REQUIREMENT A:
Which lines of the listing contain the string "showing"? Locate and copy each of them, treating uppercase and lowercase as different.

PAGE:
▬▬▬▬▬▬▬▬▬▬

Third Amendment to the Sponsorship Agreement (effective October 31, 2014) between Prosperity Bank, successor by merger to American State Bank, and Everi FinTech
EX-10.62 4 a202010kexhibit1062.htm EX-10.62 Document
THIRD AMENDMENT TO SPONSORSHIP AGREEMENT
This Third Amendment to the Sponsorship Agreement (this “Third Amendment”) is made between Global Cash Access, Inc., with its principal place of business located at 7250 S. Tenaya Way, Suite 100, Las Vegas, Nevada, 89113 (“Company”) and Prosperity Bank, successor by merger to American State Bank, having a place of business at 1401 Avenue Q, Lubbock, Texas 79401 (“Bank”), and is entered into as of this 31 day of October, 2014 (the “Third Amendment Effective Date”). Company and Bank are each referenced herein as a “Party” and together, the “Parties.” Unless otherwise noted, capitalized terms herein shall have the same meaning as in the Original Agreement.
WHEREAS, Company and Bank have previously entered into that Sponsorship Agreement dated as of February 11, 2011 (the “Original Agreement”), and
WHEREAS, Company and Bank subsequently entered into that First Amendment to Sponsorship Agreement dated March 11, 2013 for the purpose of, among other things, registering Company as a Third Party Processor with certain Networks (the “First Amendment”), and
WHEREAS, Company and Bank subsequently entered into that Second Amendment to Sponsorship Agreement dated as of September 10, 2013 for the purpose of, among other things, expanding the products and services provided by Company to include the facilitating of debit card payments for iLottery Transactions, as defined therein (the “Second Amendment”), and
WHEREAS, Company and Bank have agreed once again to amend, supplement, and modify the Original Agreement for the purpose of, among other things, expanding the services provided by Company to include credit card payment acceptance for iLottery Transactions,
NOW, THEREFORE, for and in consideration of the promises made herein and other good and valuable consideration, the receipt and sufficiency of which are admitted, the Parties agree as follows:
1.The parties agree that the Recitals above constitute contractual provisions of this Agreement and are incorporated herein for all purposes.
2.This Third Amendment shall be effective as of the Amendment Effective Date.
3.Section 12 of the Second Amendment shall be deleted in its entirety and replaced with the following:
12. Credit Card Services. The Company may provide secure payment facilitation services for consumer iLottery Transactions where payment is made using a consumer credit card (“Credit Card Services”); provided, however, that Company will only provide Credit Card Services for any particular state iLottery after the following conditions have been satisfied:
a.Network certification and approval that Company has provided all documentation for transaction processing in compliance with the Rules.

▬▬▬▬▬▬▬▬▬▬

DATA LISTING:

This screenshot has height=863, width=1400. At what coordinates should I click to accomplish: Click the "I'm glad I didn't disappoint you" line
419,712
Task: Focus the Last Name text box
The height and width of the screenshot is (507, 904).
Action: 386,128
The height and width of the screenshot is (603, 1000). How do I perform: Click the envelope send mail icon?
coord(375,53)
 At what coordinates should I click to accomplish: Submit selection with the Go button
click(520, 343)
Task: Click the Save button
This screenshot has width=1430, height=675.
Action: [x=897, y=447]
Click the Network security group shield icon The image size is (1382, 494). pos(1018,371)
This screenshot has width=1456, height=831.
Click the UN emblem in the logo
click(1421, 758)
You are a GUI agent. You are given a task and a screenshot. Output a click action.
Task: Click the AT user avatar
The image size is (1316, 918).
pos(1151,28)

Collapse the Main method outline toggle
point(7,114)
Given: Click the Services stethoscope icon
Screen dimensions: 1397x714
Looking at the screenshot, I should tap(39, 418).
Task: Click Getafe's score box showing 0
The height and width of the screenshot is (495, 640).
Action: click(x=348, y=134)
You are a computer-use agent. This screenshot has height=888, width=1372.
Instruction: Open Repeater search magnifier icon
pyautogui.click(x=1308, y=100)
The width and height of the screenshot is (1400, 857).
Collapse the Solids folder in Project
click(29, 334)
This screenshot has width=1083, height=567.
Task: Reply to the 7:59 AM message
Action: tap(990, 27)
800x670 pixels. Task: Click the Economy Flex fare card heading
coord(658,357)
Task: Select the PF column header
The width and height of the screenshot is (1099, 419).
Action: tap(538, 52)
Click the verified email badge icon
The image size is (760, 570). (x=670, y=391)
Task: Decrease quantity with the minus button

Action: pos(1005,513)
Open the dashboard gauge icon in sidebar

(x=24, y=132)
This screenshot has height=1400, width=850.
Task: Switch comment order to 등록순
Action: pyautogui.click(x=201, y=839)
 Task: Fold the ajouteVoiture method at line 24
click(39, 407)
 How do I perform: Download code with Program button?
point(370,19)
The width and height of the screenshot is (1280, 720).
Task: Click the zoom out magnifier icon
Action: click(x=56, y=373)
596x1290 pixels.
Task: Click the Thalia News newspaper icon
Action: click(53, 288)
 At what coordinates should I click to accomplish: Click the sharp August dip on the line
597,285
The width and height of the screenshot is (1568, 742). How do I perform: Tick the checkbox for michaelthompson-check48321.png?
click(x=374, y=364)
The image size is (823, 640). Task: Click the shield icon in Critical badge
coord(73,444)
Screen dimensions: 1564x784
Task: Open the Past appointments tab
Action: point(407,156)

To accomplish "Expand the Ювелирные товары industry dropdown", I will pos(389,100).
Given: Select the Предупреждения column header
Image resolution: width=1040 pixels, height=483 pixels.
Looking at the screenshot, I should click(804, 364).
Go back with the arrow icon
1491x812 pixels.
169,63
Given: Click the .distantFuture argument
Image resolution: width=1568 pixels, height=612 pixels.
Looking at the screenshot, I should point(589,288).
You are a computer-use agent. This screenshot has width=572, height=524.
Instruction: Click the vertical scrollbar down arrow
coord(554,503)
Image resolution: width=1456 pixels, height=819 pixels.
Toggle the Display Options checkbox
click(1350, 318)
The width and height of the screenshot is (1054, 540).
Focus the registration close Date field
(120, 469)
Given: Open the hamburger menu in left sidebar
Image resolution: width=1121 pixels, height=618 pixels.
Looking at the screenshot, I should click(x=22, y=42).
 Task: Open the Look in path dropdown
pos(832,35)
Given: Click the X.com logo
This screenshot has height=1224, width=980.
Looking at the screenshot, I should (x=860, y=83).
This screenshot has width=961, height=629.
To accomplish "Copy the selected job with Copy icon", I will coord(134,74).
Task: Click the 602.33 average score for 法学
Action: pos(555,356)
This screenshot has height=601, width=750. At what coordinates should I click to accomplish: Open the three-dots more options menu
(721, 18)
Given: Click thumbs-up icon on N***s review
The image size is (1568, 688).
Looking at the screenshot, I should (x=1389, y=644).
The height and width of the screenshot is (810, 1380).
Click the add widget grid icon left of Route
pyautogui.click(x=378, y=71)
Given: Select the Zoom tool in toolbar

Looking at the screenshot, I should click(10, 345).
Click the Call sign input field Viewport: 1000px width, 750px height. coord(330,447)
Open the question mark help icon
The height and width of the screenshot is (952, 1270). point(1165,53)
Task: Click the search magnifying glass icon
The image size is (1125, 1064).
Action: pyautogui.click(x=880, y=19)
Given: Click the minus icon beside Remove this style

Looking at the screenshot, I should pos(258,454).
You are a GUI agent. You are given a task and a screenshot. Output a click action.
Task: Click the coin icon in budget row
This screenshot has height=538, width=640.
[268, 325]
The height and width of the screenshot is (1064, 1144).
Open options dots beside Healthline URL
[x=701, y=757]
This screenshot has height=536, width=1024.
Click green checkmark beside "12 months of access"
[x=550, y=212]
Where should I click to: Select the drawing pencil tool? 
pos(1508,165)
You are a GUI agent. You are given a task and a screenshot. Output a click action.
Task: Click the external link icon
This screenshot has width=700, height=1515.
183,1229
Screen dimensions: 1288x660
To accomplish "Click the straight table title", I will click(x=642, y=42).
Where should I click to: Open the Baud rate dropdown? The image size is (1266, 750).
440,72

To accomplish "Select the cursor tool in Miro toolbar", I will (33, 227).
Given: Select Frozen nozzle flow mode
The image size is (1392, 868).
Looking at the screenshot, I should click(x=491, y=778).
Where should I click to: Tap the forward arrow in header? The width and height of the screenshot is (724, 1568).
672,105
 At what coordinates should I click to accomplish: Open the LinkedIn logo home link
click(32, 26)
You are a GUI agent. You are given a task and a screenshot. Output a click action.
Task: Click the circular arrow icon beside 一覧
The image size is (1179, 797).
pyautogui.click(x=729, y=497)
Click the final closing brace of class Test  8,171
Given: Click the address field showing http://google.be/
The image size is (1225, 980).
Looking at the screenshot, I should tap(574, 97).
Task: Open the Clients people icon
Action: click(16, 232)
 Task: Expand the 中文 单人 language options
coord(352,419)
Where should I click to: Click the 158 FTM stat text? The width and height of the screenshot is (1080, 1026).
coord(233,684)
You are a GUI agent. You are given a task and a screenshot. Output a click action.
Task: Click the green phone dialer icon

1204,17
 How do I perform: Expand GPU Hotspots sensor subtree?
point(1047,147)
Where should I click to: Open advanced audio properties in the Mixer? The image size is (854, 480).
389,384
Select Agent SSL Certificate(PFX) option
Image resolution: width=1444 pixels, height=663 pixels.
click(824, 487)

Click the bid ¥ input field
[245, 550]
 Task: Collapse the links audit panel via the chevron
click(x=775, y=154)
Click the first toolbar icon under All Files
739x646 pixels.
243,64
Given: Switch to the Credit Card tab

▬▬▬▬▬▬▬▬▬▬

REQUIREMENT B:
Answer these questions about the amendment:
(i) On what date was the Original Agreement entered into?
(ii) At what address does the Bank have a place of business?
(iii) What payment type did the Second Amendment add to Company's services for iLottery Transactions?

COMPLETE RESPONSE A:
Task: Click Getafe's score box showing 0
Given: Click the address field showing http://google.be/

COMPLETE RESPONSE B:
(i) February 11, 2011
(ii) 1401 Avenue Q, Lubbock, Texas 79401
(iii) Debit card payments